“Tomaron, pues, a Jesús y él cargando con su cruz, salió hacia el lugar llamado Calvario, que en hebreo se llama Gólgota, y allí lo crucificaron y con él a otros dos, uno a cada lado, y Jesús en el medio. Junto a la cruz de Jesús estaban su Madre, y la hermana de su madre, María mujer de Cleofás y María Magdalena. Jesús viendo a su Madre y junto a Ella al discípulo a quien amaba, dice a su Madre: “Mujer, ahí tienes a tu hijo” Y luego dice al discípulo: “Ahí tienes a tu Madre.” Y desde aquella hora el discípulo la acogió en su casa. Dieron a Jesús vinagre y cuando Jesús lo tomó, dijo “Todo está cumplido”, e inclinando la cabeza entregó su espíritu” (Jn 19, 16-18; 25-27; 29-30).
«El Misterio pascual de la Cruz y de la Resurrección de Cristo está en el centro de la Buena Nueva que los Apóstoles, y la Iglesia a continuación de ellos, deben anunciar al mundo. El designio salvador de Dios se ha cumplido de “una vez por todas” (Heb 9, 26) por la muerte redentora de su Hijo Jesucristo.» (Catecismo, 571).
¿Por qué murió Jesús en la cruz?
Tanto el pecado de Adán y Eva, como nuestros pecados personales nos merecen un castigo. ¿Qué clase de castigo? Un castigo proporcional al ser que se ofende. Pero, Dios es un ser infinito, por consiguiente, nuestro castigo es infinito, eterno… la condenación. Así, aunque la humanidad entera hubiera muerte en una cruz, no hubiese sido capaz de reparar un solo pecado cometido contra Dios, pues aún la suma de los padecimientos de todos los hombres sería algo finito, pues somos seres finitos. Para reparar semejante falta se requiere que un ser infinito repare… Sólo Dios es infinito, entonces, sólo Él mismo podía reparar la falta que se cometió contra Él, cargando toda nuestra culpa, poniendo encima de sí toda nuestra maldad… así, Dios “a quien no conoció pecado, le hizo pecado por nosotros, para que viniésemos a ser justicia de Dios en Él” (2 Cor 5,21).

__Material proporcionado__
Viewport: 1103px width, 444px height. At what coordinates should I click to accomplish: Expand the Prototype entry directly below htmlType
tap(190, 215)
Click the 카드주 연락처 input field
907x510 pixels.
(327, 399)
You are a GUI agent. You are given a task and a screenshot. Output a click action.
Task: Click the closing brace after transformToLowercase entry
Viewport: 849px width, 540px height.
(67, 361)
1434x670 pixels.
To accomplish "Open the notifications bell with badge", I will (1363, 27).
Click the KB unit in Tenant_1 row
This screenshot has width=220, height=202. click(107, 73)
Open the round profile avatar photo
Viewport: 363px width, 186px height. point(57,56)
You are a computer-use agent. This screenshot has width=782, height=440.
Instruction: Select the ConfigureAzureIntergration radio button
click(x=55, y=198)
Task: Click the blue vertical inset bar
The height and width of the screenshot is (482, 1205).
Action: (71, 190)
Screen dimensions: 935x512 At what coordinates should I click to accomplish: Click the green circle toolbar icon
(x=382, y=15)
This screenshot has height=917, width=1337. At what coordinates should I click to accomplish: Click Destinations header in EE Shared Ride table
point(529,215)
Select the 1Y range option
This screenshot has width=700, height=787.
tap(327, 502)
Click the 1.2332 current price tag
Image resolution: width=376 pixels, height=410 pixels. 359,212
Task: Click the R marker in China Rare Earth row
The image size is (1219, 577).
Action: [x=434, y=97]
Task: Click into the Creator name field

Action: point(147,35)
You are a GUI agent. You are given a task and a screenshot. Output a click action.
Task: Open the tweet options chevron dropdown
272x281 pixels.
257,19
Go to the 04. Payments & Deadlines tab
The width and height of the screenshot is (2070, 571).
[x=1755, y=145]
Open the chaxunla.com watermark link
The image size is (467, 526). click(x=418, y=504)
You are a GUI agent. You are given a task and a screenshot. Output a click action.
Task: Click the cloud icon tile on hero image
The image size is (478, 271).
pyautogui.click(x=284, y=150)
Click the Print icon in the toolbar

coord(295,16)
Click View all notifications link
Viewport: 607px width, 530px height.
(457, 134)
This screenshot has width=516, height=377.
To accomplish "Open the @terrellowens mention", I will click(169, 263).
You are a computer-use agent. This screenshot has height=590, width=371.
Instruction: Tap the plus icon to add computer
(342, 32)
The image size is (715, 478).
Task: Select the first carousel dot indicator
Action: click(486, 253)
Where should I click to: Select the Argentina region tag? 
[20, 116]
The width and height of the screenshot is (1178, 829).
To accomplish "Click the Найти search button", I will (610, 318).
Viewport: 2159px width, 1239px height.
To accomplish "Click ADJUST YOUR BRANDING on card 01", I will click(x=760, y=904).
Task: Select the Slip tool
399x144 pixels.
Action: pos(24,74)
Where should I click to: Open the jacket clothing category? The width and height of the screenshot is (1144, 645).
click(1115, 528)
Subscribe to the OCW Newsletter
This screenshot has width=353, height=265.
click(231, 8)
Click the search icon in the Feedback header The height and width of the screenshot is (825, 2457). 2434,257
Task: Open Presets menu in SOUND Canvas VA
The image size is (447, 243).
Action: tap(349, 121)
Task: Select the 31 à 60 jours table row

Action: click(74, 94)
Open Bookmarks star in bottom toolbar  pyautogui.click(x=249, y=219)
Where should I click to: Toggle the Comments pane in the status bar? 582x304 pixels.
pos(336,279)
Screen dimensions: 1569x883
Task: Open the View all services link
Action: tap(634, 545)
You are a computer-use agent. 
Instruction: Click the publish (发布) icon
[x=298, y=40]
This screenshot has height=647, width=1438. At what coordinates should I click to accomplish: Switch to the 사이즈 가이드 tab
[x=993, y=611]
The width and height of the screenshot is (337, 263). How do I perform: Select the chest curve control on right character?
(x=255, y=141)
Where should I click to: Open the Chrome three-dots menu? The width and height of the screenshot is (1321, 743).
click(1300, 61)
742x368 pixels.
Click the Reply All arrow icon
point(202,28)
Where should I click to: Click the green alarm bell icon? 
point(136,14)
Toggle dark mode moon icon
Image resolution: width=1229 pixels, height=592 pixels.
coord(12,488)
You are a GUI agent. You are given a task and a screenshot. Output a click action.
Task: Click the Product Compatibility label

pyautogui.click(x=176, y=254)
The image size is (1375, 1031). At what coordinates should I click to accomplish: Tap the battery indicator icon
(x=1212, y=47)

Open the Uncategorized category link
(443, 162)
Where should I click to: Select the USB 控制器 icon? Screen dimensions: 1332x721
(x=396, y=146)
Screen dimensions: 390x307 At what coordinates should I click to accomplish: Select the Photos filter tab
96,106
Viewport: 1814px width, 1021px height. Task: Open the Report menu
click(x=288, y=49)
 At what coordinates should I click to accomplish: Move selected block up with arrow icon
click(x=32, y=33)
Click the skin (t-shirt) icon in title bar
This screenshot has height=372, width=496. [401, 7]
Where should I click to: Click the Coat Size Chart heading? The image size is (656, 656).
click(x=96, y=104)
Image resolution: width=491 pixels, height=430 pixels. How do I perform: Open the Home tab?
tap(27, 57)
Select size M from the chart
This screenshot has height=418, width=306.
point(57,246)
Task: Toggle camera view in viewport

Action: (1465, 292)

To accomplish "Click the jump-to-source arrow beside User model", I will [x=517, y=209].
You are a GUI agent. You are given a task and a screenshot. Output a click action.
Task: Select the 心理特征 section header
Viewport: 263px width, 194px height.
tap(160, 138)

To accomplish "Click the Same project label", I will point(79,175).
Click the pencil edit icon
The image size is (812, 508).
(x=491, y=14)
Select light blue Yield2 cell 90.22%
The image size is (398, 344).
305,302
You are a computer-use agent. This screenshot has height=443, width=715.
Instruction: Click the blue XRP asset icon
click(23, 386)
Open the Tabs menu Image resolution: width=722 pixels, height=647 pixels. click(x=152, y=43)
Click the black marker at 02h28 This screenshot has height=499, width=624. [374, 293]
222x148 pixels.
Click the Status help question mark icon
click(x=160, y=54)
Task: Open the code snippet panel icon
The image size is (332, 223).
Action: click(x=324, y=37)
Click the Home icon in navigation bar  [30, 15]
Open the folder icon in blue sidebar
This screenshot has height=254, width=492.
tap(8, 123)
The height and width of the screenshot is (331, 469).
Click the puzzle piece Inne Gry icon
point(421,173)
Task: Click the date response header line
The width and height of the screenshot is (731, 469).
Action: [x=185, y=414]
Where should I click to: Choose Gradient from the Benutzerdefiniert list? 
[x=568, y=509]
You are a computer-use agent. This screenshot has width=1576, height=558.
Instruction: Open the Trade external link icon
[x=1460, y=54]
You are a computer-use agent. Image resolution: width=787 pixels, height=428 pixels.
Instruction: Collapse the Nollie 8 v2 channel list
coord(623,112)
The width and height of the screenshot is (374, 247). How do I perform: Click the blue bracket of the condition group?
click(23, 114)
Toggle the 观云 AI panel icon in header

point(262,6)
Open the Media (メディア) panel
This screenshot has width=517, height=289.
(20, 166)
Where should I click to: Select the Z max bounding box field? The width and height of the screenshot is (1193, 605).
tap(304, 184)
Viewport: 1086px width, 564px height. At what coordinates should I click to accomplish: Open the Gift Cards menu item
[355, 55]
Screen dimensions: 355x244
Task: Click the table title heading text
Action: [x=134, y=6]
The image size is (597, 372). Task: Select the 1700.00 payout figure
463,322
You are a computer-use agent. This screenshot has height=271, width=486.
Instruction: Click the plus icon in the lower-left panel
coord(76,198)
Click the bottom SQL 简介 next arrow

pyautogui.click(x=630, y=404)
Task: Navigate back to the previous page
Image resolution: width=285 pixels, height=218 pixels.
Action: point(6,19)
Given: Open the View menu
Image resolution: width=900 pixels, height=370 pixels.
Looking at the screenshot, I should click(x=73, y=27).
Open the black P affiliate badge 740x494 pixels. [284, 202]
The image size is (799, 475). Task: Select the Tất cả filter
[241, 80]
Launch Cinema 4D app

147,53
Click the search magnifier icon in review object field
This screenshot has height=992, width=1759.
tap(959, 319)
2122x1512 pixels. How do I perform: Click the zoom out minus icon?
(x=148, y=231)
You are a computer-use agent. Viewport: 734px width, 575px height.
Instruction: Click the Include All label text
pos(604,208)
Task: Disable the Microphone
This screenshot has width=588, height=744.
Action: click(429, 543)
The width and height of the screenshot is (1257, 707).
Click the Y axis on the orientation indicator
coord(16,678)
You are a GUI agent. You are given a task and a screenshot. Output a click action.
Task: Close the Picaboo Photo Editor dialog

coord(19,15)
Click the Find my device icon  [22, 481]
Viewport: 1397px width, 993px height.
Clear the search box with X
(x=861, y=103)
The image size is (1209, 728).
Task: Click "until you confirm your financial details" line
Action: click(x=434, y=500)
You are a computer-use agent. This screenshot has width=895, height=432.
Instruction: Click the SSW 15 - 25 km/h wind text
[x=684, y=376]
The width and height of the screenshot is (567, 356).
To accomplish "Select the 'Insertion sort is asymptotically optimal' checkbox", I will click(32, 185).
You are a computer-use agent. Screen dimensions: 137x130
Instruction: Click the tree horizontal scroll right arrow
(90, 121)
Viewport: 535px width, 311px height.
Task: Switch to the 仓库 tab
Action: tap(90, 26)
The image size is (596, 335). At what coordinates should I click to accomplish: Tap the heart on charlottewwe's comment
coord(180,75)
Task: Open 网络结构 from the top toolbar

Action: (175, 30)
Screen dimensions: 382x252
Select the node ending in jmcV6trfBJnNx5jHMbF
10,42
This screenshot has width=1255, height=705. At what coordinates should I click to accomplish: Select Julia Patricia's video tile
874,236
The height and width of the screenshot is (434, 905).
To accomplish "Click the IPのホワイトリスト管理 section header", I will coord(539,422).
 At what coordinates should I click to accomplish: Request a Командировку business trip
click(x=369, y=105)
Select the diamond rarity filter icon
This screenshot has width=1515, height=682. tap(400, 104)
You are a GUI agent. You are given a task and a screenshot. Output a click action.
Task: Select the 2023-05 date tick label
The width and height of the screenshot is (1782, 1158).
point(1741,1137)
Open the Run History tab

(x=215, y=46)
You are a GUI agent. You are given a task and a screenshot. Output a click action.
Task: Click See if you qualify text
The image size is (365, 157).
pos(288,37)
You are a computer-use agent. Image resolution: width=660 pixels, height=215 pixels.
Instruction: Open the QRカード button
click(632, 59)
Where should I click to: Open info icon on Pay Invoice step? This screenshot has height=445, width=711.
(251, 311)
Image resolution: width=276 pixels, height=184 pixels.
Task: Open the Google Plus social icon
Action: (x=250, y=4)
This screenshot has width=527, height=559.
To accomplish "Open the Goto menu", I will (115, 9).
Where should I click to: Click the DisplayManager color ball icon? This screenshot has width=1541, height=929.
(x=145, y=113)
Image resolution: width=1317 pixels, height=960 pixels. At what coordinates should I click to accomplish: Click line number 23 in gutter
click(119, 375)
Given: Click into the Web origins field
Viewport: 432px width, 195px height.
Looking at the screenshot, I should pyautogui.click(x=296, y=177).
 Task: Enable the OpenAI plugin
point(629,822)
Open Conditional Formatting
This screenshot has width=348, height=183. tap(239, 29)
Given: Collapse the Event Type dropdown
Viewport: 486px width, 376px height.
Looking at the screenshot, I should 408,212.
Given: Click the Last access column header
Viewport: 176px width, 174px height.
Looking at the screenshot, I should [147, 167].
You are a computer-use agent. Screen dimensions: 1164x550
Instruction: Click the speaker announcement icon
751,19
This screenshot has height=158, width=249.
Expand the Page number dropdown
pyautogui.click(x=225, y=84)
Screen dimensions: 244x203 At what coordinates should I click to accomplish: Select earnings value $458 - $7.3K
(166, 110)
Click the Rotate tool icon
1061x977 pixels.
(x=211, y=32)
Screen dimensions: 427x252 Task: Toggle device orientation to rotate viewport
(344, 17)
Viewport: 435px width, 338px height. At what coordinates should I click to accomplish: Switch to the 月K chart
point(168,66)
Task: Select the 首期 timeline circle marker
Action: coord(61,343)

__Objetivos__
#1 Responde, según el extracto sobre la crucifixión de Jesús:
(a) ¿Cómo se llama en hebreo el lugar llamado Calvario?
(b) ¿Qué dijo Jesús cuando tomó el vinagre?
(c) ¿Quién es el único que podía reparar la falta cometida contra Dios?
#2 ¿Puedes prolongar el extracto sobre la crucifixión de Jesús a partir de su última frase?
El material no interviene en nada de esto.

__Respuestas__
#1
(a) Gólgota.
(b) «Todo está cumplido».
(c) Sólo Dios, es decir, Él mismo.

#2
«Jesús no conoció la reprobación como si él mismo hubiese pecado (cf. Jn 8,46). Pero, en el amor redentor que le unía siempre al Padre (cf. Jn 8,29), nos asumió desde el alejamiento con relación a Dios por nuestro pecado hasta el punto de poder decir en nuestro nombre en la cruz: “Dios mío, Dios mío, ¿por qué me has abandonado?” (Mc 15, 34; Sal 22,2). Al haberle hecho así solidario con nosotros, pecadores, “Dios no perdonó ni a su propio Hijo, antes bien le entregó por todos nosotros” (Rom 8, 32) para que fuéramos “reconciliados con Dios por la muerte de su Hijo” (Rom 5,10).» (Catecismo 603).
Efectos de la Pasión de Cristo[1]
Santo Tomás expone seis efectos de la pasión de Cristo:
Liberación del pecado
Leemos en el Apocalipsis de san Juan: “Nos amó y nos limpió de los pecados con sus sangre” (Ap 1,5). Siendo Él nuestra cabeza, con la pasión sufrida por caridad y obediencia nos libró, como miembros suyos, de los pecados pagando el precio de nuestro rescate.
Del poder del diablo
Al acercarse su pasión dijo el Señor a sus discípulos: “Ahora es el juicio de este mundo; ahora el príncipe de este mundo será arrojado fuera, y yo, si fuese levantado, todo lo atraeré hacia mí” (Jn 12,31-32). Así, el demonio pierde poder sobre el hombre y a partir de ese momento es como un perro amarrado… sólo muerde a quien se le acerca.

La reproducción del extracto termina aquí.